Una investigación difundida el año pasado por una organización de vigilancia encontró que ChatGPT podía proporcionar a supuestos usuarios de 13 años información detallada sobre consumo de alcohol y drogas, trastornos alimentarios o autolesiones, incluso después de advertir inicialmente sobre los riesgos.

Al mismo tiempo, los chatbots ya ocupan un lugar significativo en la vida cotidiana de los adolescentes estadounidenses. Según un estudio de Common Sense Media de 2025 citado por AP, más del 70% de los adolescentes de Estados Unidos recurría a chatbots de inteligencia artificial como forma de compañía y alrededor de la mitad utilizaba regularmente este tipo de asistentes.

OpenAI también recomienda que los adultos expliquen a los adolescentes que una inteligencia artificial no los “conoce” personalmente, puede cometer errores y no siempre constituye una fuente confiable para recibir consejos sobre asuntos sensibles.

El lanzamiento abre así una nueva etapa en la relación entre los adolescentes y la inteligencia artificial. Foto: REUTERS/Manuel Ausloos

Qué pueden controlar los padres

La nueva experiencia también contempla herramientas para las familias. Para utilizar los controles parentales es necesario vincular las cuentas con la participación tanto del adolescente como de su padre, madre o tutor.

Una vez vinculadas, los adultos pueden establecer “horas de descanso” durante las cuales el adolescente no podrá utilizar ChatGPT y administrar determinadas configuraciones. OpenAI aclara que los padres no obtienen por defecto acceso a las conversaciones de sus hijos.

Sin embargo, existen excepciones para situaciones consideradas de alto riesgo. Los padres pueden recibir alertas cuando los sistemas detecten determinadas señales graves relacionadas, por ejemplo, con posibles autolesiones. La compañía también está incorporando notificaciones adicionales vinculadas con trastornos alimentarios, procurando limitar la información compartida y concentrarse en situaciones en las que la ayuda de una persona fuera de internet pueda resultar necesaria.

La empresa sostiene que estas medidas no deberían depender exclusivamente de que una familia active los controles parentales: el objetivo es que las protecciones funcionen de manera predeterminada para los adolescentes.

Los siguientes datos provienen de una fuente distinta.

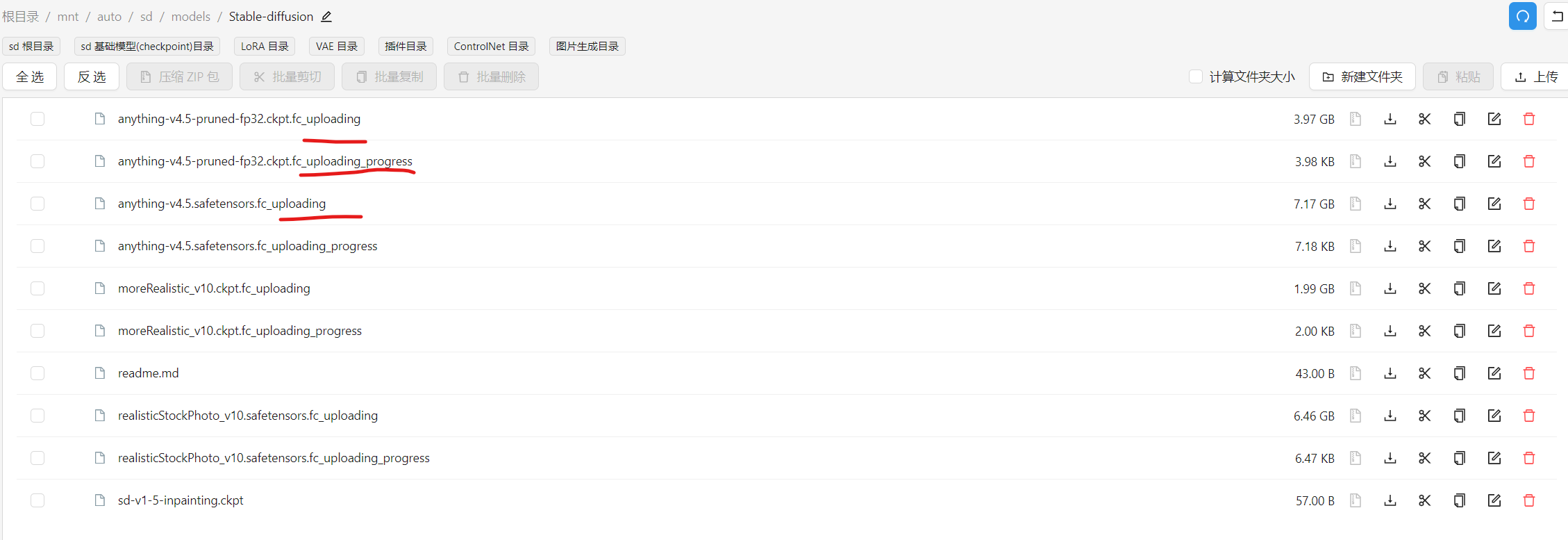
Task: Click the refresh icon button
Action: coord(1522,16)
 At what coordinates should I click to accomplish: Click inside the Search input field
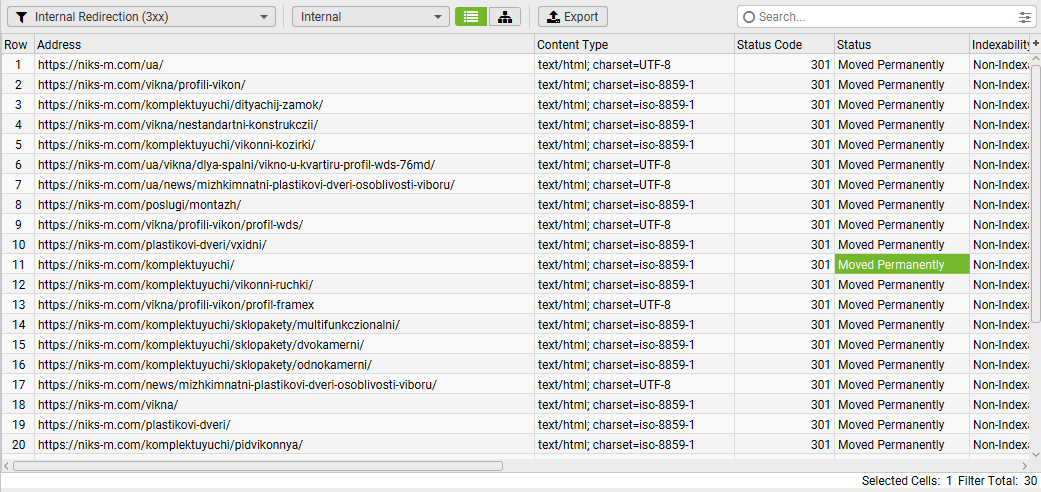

Un ChatGPT que busca enseñar en lugar de resolver la tarea

Otro de los cambios importantes está relacionado con la educación. OpenAI afirma que la versión para adolescentes está pensada para evitar, en la medida de lo posible, entregar directamente las respuestas a las tareas escolares.

En cambio, el chatbot busca acompañar al estudiante mediante preguntas, explicaciones y razonamientos paso a paso. La compañía sostiene que las personas aprenden de manera más efectiva cuando participan activamente en la resolución de un problema y deben esforzarse para comprender los conceptos.

OpenAI ya cuenta con herramientas orientadas a docentes y promueve funciones como Study Mode, diseñada para guiar a los alumnos a través de problemas en lugar de limitarse a proporcionar una solución final.